Excerpted passage:
= Beginning of Section =

Nanaya finds the intersection of the values of your relationship utility, your utility of being single and the utility of future relationships. “And at that crossover point, it’s a pretty good proxy for, well, that’s the time at which you should consider settling, because that’s the point at which you'll probably not be as happy to be single any longer.”

There are some people who should just settle because they’re miserable as single people and not likely to find love with anybody else. There are others who are so happy being single and so likely to find love elsewhere that they shouldn’t settle at all. Of course, it’s almost impossible to think about love in such a rational way, as a function of pure engineering. I wouldn’t trust anyone who did.

Amini started Nanaya as an attempt to win back his girlfriend. So what happened when he presented his cost-benefit analysis to her? What was her utility value in the relationship versus all of the other relationships she could have had? “I believe it suggested that she stay with me, but she was very conflicted because she, in her own words, said I was the perfect boyfriend. She was just as deeply in love as I was. But she had this sort of conflict that she wasn’t able to emotionally resolve, and that devastated me.”

The math wasn't enough.

= End of Section =

Exercise data:
= Beginning of Section =

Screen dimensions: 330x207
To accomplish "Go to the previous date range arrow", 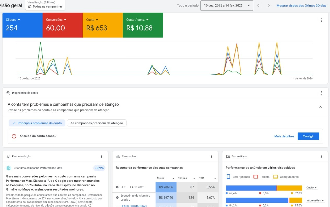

= End of Section =

Activity: From the Nanaya excerpt, extract word for word the portion between "Nanaya finds the" and "anyone who did.", inclusive.

Exercise result:
Nanaya finds the intersection of the values of your relationship utility, your utility of being single and the utility of future relationships. “And at that crossover point, it’s a pretty good proxy for, well, that’s the time at which you should consider settling, because that’s the point at which you'll probably not be as happy to be single any longer.”

There are some people who should just settle because they’re miserable as single people and not likely to find love with anybody else. There are others who are so happy being single and so likely to find love elsewhere that they shouldn’t settle at all. Of course, it’s almost impossible to think about love in such a rational way, as a function of pure engineering. I wouldn’t trust anyone who did.